A combination of fermented ingredients like natto gum, galactomyces ferment filtrate, streptococcus ferment filtrate (a lactic acid ferment used in making yogurt), lactobacillus/soymilk ferment filtrate (to help strengthen and protect skin’s moisture barrier), plus sodium hyaluronate (a humectant) and niacinamide (for brightening) lead the ingredients list. I am pleased to note that fragrance is listed near the bottom of the list. There isn’t any heavy fragrance in the product as far as I can tell but for those with sensitive noses or with an allergy to fragrances, you might want to keep this in mind. For the full list of ingredients along with any possible acne triggers, here’s a link to its COSDNA page.

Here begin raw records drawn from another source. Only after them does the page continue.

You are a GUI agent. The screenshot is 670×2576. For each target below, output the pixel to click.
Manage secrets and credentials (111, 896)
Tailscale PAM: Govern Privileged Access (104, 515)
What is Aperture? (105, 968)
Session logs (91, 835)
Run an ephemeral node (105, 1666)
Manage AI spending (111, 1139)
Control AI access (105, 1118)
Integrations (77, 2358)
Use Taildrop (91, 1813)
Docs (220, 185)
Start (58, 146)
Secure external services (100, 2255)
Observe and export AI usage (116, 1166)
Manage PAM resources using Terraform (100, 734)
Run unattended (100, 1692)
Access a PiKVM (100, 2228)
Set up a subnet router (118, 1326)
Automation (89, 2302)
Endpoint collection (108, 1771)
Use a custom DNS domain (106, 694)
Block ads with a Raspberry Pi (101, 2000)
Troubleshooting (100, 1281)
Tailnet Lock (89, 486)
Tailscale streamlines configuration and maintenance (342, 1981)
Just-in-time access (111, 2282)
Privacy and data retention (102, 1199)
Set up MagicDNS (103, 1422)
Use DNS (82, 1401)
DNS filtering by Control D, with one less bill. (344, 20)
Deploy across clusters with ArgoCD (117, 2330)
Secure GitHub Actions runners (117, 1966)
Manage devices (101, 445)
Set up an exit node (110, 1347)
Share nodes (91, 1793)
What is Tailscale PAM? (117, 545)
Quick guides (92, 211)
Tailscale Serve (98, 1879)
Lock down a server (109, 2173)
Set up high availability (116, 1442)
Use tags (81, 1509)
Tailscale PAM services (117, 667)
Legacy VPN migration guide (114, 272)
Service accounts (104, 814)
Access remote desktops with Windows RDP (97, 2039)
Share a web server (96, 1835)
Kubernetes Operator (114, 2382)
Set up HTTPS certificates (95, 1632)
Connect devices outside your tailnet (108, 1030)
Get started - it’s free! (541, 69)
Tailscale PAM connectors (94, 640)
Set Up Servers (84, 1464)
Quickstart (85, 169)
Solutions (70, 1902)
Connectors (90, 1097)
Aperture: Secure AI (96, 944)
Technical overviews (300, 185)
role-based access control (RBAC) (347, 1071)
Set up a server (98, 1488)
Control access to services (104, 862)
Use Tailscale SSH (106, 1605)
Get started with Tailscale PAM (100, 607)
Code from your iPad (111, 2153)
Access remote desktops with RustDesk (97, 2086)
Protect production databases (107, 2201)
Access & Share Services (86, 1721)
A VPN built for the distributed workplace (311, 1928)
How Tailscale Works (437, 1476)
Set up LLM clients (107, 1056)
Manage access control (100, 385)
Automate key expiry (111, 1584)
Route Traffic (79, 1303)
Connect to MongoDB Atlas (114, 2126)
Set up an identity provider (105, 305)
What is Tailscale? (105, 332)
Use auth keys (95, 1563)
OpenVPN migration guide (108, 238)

For the fluid itself, I was expecting something quite identical to the Missha Borabit ampoule which is slightly thick and yellowish. Instead, this ampoule is clearer and just a little more watery. As a result, my skin absorbed this more quickly and it left no detectable sheen on my face. In the first week when I used it only twice, there was a slight stinging on a spot on my left cheek. Other than that, application in the succeeding weeks went smoothly. I now use it three to four times a week at night, near the end of my evening skincare regimen. Some recent pimple scars near my brow are now slightly lighter and my forehead looks more even.
Because of its consistency, I think my ampoule will last me probably until the end of the year. I’m going to continue using it to see whether it can cope with my skin’s demands as the temperature here in Hong Kong drops. Would I repurchase this? With its very friendly price point and compatibility with my skin, it’s a resounding YES!